Record excerpts below:

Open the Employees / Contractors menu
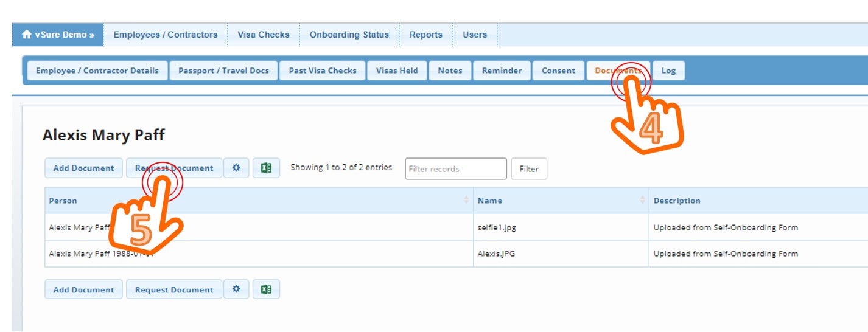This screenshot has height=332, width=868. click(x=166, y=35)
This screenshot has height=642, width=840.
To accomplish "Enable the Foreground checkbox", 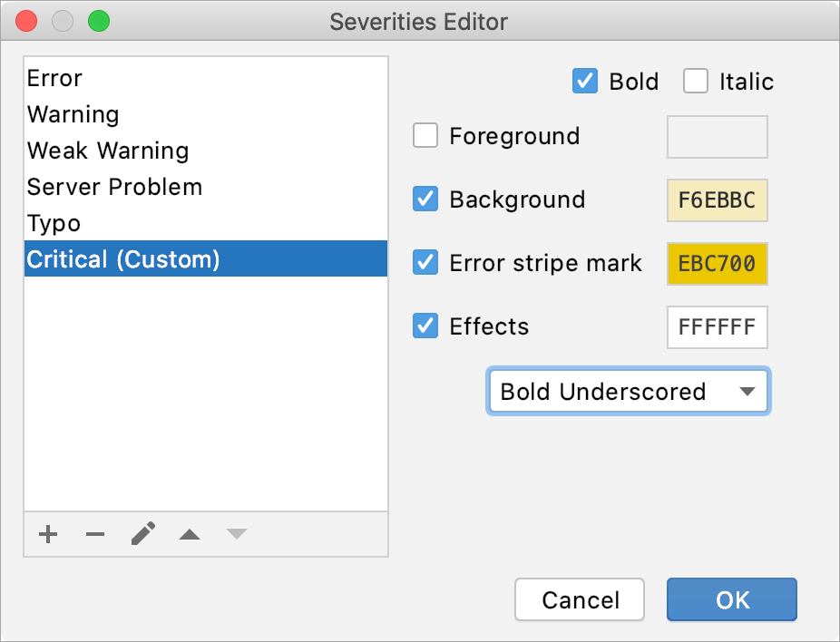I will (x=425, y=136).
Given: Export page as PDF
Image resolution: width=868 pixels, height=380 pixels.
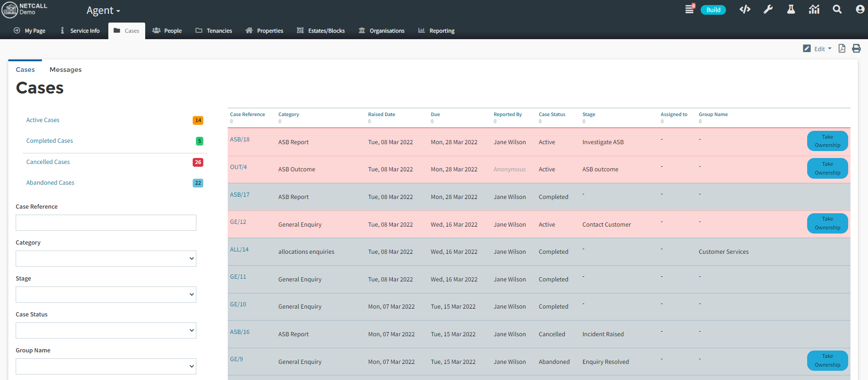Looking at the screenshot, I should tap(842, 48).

End of Record excerpts.

◆ What to produce ◆
Your answer must be the lines from the one containing "Image resolution: width=868" through the last line of the records, both included, written out exactly and without pictures.

◆ Response ◆
Image resolution: width=868 pixels, height=380 pixels.
Looking at the screenshot, I should tap(842, 48).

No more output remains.